Jurus Menaker Dorong Daya Saing Indonesia dalam Hadapi MEA

Industri dan tenaga kerja Indonesia harus mampu bersaing dengan negara lain di kawasan Asia tenggara.

oleh Achmad Dwi Afriyadi diperbarui 18 Apr 2016, 21:30 WIB
Menteri Tenaga Kerja, Hanif Dhakiri mengikuti rapat kerja dengan Komisi IX DPR di Kompleks Parlemen, Senayan, Jakarta, Kamis (19/11). Rapat tersebut membahas isu-isu terkait permasalahan tenaga kerja di Indonesia.(Liputan6.com/Johan Tallo)

Liputan6.com, Jakarta - Indonesia telah masuk dalam era pasar bebas ASEAN sejak akhir 2015 lalu. Oleh sebab itu, industri dan tenaga kerja Indonesia harus mampu bersaing dengan negara lain di kawasan Asia tenggara.

Menteri Ketenagakerjaan Hanif Dhakiri ‎ mengaku, untuk mendorong industri dan tenaga kerja Indonesia secara bersamaan memiliki tantangan tersendiri. Alasannya, kemajuan industri biasanya identik dengan pengembangan berteknologi tinggi. kemajuan teknologi tinggi tersebut dibarengi dengan efisiensi penggunaan tenaga kerja.  

"Itu menjadi tantangan industrinya, ketika kompetitif penyerapan tenaga kerja lebih rendah karena efisien," kata dia di Jakarta, Senin (18/4/2016).

Sementara, biasanya industri padat karya memiliki daya saing rendah. Dia mengatakan, karena menyerap banyak tenaga kerja rentan pada masalah upah. "Cuma dia manfaatnya banyak, karena menyerap tenaga kerja besar," ujar dia.

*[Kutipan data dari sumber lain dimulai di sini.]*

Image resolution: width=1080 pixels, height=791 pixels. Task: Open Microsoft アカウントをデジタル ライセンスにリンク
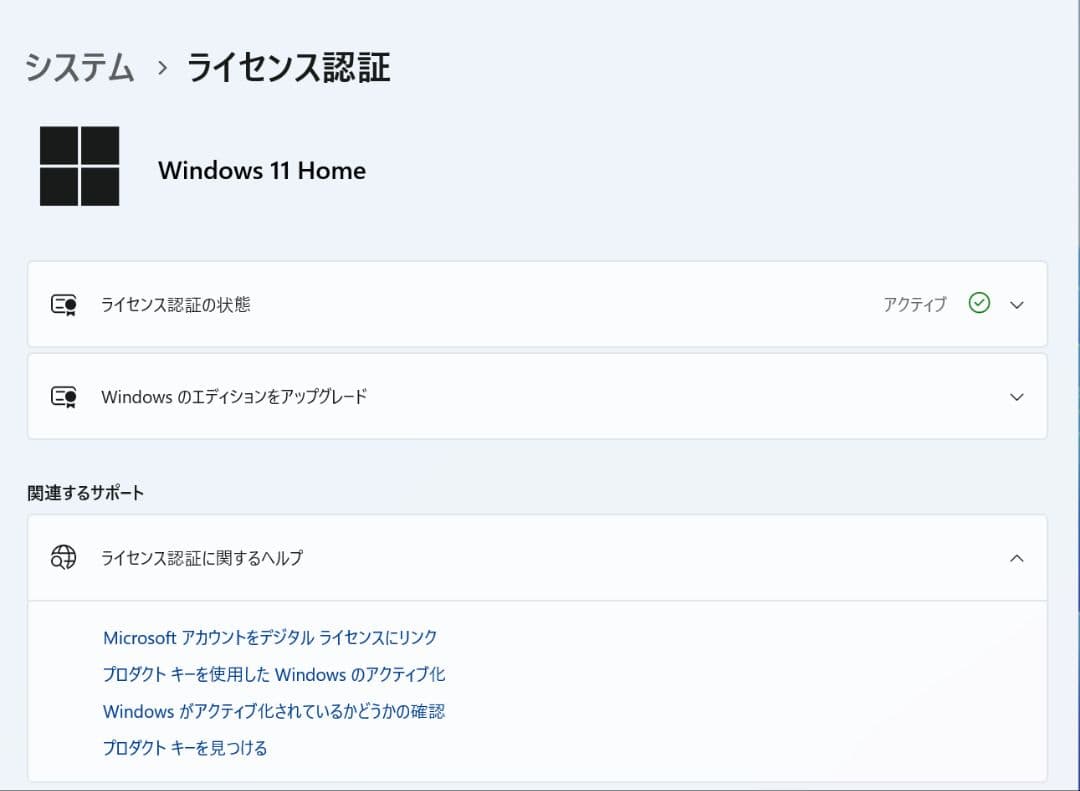click(271, 637)
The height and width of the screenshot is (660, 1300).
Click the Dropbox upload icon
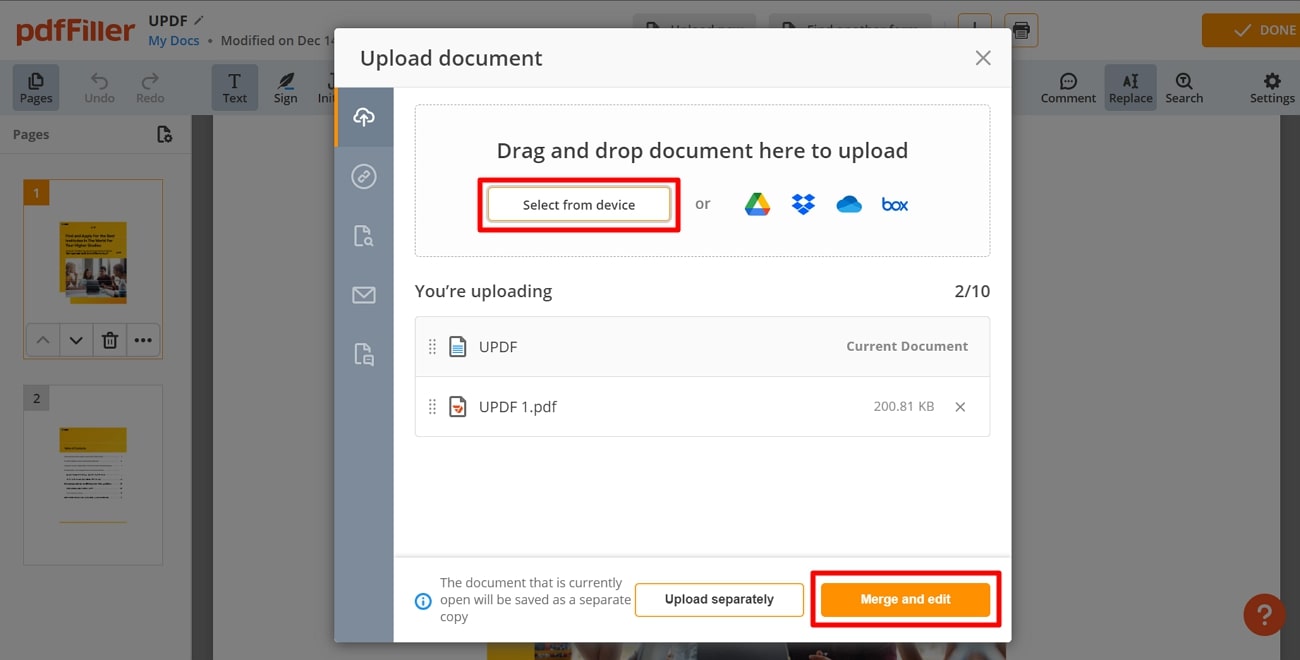(803, 203)
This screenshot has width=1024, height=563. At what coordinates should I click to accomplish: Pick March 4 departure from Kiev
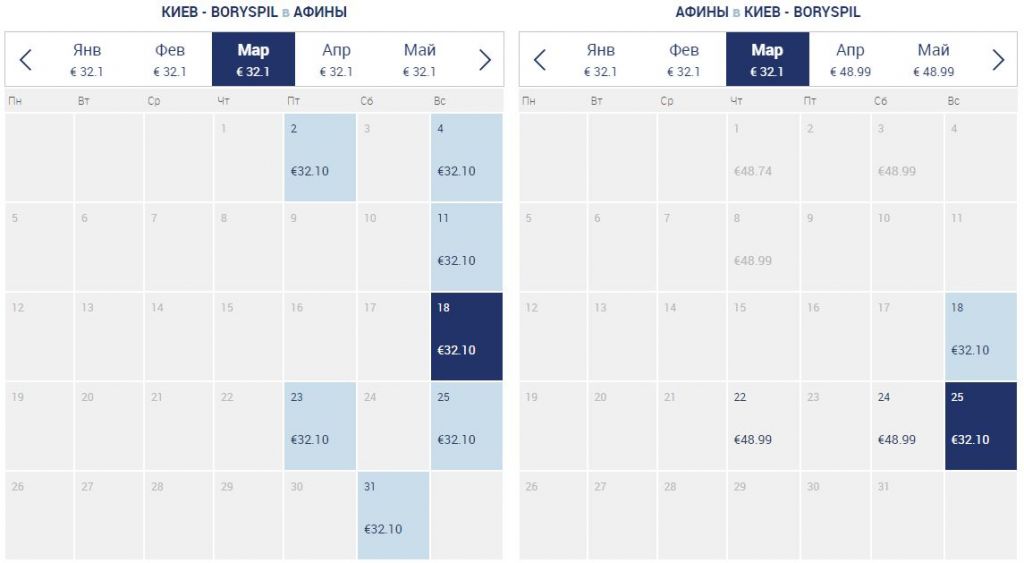tap(466, 158)
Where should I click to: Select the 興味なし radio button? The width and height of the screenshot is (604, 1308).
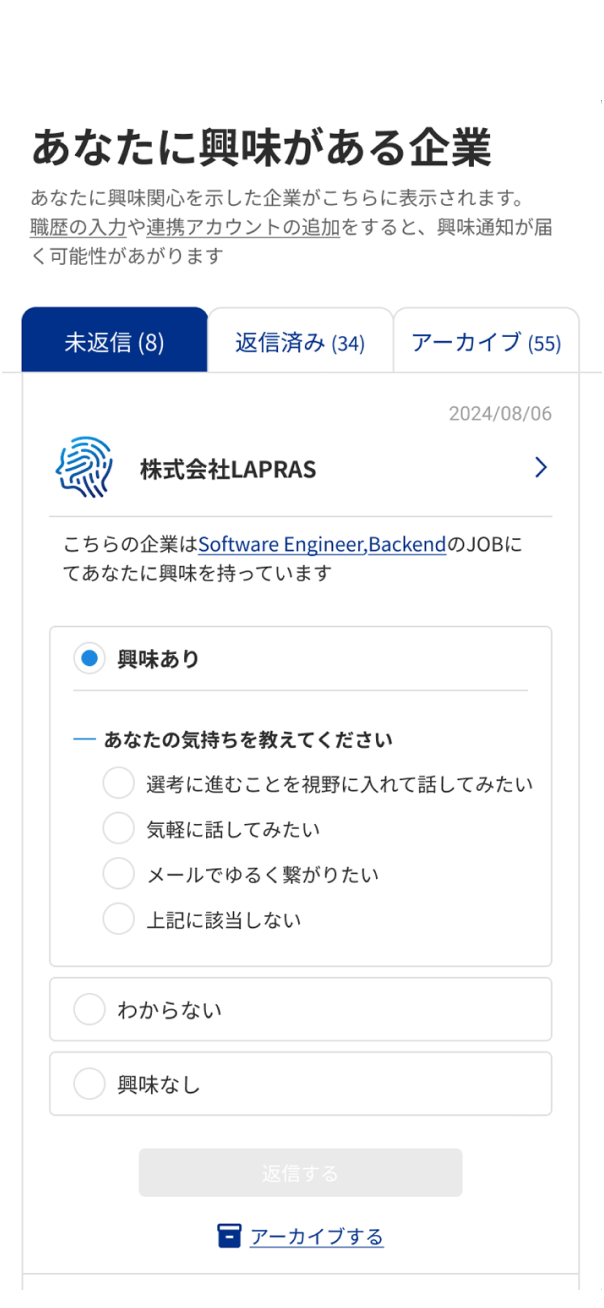[89, 1084]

Untuk menghadapi masalah tersebut, pemerintah melakukan koordinasi dengan kementerian-kementerian terkait. Dia bilang, akan memilah sektor industri mana yang akan digenjot untuk padat karya dan sektor tertentu akan dikembangkan sehingga bisa mengadaptasi berteknologi tinggi.

Dia mencontohkan, untuk industri akan mendorong industri kreatif. "Kami ketika koordinasi kementerian terkait kami selalu ada terobosan ke padat kerja, tapi juga ada sektor digenjot untu‎k pertumbuhan industri misal industri kreatif e-commerce," tandas dia.

Sebelumnya pada akhir tahun lalu, Menteri Perindustrian Saleh Husin juga akan mendorong masyarakat terutama generasi muda untuk melihat MEA sebagai peluang dan momentum untuk memacu diri.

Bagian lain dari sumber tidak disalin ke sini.